Ben size benzer bir profille bir evlilik yaşamış biri olarak yazayım. Senaryo hemen hemen aynı: üniversitede başlamış bir ilişki, yıllar sonra yapılan evlilik, evliliğin ilk gününden itibaren tüm hayat belirtilerini yitiren bir eş... Bir farkla ki bu denklemde çocuk yoktu.
Herkes aksine konuşacak tahminim ama boşanma kararı alırsanız ne olacağını söylemeye geldim ben. Boşanalı birkaç yıl oldu. Kararı ilk aldığımda "kızım salaksın sen", "aldatmıyor, dövmüyor, allahtan belanı mı istiyorsun", "o da böyle, ne var sen de ona uysan" dışında bir yorum duymadım. Ama benim ruhum çekilmişti, artık konuşmuyor, gülmüyor, dışarı çıkmıyor, sadece bir evde, insan olarak çok değer verdiğim biri ile bir noktada ölmeyi bekliyordum.
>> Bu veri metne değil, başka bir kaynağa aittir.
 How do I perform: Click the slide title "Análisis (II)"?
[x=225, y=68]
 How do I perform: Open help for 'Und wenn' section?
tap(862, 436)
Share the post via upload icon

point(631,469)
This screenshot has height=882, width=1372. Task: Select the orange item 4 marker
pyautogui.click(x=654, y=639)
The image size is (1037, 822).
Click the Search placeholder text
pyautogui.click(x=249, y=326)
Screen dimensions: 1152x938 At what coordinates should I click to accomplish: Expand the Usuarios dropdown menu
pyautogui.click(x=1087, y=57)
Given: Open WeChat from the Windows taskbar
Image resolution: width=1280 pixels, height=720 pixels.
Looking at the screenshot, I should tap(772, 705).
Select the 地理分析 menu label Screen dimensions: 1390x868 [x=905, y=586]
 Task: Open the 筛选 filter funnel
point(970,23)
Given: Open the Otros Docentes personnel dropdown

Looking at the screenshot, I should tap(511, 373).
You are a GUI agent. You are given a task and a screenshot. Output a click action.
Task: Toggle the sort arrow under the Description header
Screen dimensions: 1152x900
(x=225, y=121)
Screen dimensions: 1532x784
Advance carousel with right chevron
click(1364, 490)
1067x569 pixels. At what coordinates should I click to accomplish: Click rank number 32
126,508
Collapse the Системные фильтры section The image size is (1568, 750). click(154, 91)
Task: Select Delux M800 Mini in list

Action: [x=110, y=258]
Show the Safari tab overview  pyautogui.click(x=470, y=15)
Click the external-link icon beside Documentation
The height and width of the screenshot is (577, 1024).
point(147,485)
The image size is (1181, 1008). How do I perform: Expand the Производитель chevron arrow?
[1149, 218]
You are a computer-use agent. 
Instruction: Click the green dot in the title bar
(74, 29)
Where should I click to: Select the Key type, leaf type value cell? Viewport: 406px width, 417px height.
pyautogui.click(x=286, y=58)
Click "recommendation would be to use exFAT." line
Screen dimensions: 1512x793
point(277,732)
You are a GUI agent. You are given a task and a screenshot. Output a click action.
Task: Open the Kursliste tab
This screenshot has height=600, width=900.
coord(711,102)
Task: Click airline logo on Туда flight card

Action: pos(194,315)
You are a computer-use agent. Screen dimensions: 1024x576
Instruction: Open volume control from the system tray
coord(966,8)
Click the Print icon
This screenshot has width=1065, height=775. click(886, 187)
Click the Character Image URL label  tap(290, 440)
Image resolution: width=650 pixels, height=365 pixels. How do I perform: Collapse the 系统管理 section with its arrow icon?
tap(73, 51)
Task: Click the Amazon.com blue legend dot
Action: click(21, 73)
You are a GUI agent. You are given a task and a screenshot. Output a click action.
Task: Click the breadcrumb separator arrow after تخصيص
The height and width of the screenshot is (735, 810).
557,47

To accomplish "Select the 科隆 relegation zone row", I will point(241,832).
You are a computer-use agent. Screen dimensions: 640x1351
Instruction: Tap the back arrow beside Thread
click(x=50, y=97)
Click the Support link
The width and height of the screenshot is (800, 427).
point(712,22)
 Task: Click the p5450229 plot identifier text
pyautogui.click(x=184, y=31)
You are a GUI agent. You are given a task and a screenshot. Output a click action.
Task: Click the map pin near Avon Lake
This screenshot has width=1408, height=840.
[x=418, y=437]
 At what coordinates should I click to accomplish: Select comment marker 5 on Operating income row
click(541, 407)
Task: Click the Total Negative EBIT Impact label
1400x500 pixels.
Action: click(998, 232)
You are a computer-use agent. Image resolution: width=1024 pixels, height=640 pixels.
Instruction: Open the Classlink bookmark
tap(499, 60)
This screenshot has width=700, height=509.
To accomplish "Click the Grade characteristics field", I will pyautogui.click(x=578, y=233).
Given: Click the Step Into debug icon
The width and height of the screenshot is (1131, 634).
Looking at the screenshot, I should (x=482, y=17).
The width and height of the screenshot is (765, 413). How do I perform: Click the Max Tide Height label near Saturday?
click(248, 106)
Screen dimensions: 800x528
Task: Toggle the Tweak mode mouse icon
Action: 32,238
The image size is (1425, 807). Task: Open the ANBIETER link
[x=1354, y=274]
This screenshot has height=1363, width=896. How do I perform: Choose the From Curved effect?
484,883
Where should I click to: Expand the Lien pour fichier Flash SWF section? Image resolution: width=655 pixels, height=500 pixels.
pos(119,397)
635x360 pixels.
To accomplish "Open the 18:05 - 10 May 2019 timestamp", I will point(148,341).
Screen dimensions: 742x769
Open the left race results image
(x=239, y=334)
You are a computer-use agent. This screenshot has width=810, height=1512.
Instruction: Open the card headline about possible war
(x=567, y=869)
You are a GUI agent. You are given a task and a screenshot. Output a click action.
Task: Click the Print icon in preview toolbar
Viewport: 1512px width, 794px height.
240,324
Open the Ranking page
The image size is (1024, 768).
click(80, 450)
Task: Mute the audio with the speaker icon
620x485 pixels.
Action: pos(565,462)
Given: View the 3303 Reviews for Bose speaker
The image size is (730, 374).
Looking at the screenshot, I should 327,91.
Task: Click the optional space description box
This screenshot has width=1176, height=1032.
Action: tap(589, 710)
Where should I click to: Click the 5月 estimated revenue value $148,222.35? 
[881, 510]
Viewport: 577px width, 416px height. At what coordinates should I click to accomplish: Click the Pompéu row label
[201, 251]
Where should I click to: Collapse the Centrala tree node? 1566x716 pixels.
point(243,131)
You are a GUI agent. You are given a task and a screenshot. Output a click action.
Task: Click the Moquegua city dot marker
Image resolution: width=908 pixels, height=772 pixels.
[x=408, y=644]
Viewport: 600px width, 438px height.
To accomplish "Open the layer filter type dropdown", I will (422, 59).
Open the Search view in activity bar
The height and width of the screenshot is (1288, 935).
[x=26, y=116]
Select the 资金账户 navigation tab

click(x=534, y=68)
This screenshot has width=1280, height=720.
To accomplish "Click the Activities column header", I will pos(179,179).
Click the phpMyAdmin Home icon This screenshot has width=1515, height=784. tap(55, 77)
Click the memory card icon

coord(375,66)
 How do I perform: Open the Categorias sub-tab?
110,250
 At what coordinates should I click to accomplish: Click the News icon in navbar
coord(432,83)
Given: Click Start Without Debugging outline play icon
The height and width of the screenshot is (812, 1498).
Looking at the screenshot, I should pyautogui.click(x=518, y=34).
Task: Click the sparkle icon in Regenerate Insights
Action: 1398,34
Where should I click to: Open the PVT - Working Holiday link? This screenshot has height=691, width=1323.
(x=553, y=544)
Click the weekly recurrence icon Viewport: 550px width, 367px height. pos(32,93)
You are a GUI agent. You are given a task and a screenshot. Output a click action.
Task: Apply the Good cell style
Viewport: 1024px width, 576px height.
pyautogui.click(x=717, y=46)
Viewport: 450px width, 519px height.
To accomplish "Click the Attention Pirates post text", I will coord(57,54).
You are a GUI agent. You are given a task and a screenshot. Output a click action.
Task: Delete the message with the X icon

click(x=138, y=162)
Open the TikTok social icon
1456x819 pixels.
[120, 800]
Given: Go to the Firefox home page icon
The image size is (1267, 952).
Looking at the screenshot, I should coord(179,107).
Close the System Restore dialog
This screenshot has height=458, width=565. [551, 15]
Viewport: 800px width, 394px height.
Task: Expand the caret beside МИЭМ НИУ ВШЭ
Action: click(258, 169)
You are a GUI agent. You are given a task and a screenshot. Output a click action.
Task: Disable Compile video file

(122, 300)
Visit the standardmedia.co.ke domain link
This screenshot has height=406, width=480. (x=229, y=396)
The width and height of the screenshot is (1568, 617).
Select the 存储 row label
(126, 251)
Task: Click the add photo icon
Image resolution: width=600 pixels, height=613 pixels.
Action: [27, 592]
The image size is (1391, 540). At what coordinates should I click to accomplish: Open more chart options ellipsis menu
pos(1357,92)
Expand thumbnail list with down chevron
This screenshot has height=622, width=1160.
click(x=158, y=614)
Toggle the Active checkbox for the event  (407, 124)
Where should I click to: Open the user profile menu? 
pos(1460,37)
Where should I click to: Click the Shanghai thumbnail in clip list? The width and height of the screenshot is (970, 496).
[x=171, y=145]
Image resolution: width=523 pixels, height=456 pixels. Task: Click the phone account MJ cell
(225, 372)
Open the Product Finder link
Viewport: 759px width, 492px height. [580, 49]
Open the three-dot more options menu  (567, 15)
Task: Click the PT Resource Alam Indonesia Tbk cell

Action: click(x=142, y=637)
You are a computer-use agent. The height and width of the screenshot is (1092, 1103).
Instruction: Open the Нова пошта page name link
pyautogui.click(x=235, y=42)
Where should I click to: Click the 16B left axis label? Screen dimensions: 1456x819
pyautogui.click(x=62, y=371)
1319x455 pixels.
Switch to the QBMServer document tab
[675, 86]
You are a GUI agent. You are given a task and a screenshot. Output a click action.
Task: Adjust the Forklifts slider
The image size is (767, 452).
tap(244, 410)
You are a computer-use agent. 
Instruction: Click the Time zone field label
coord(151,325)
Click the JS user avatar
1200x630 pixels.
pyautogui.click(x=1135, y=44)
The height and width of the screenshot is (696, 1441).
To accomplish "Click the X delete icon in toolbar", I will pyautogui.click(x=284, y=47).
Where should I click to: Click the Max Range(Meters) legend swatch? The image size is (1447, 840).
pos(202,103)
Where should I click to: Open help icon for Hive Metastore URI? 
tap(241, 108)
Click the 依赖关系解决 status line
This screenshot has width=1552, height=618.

Sizin örneğinizdeki gibi, eleştirileri savuşturur, dikkate ve ciddiye almaz, "romain nasılsa bana kötülük yapmaz" derdi hep.
Boşandım, yeniden doğdum. İstediğimi yapıyor, canım evde kalmak isterse kalıyor, gezmek isterse geziyor, eve 5'te geliyorum. Zaman geliyor 7 gün evden çıkmıyorum, kendi kararım bu olduğu için gocunmuyorum da. Kilo verdim, yeniden zevk aldığım şeyleri yapmaya başladım, okudum, yazdım. Gerçekten çok, çok mutluyum. Yıllardır varlığını unuttuğum kadar mutluyum.
Sizin bir de evladınız varmış, onun bu resimdeki yerini en iyi siz bilirsiniz. Evlilikte iletişim ve paylaşım olmazsa olmaz, kaderinize razı olmayın, boşanmıyorsanız da değişime zorlayın en azından sadece.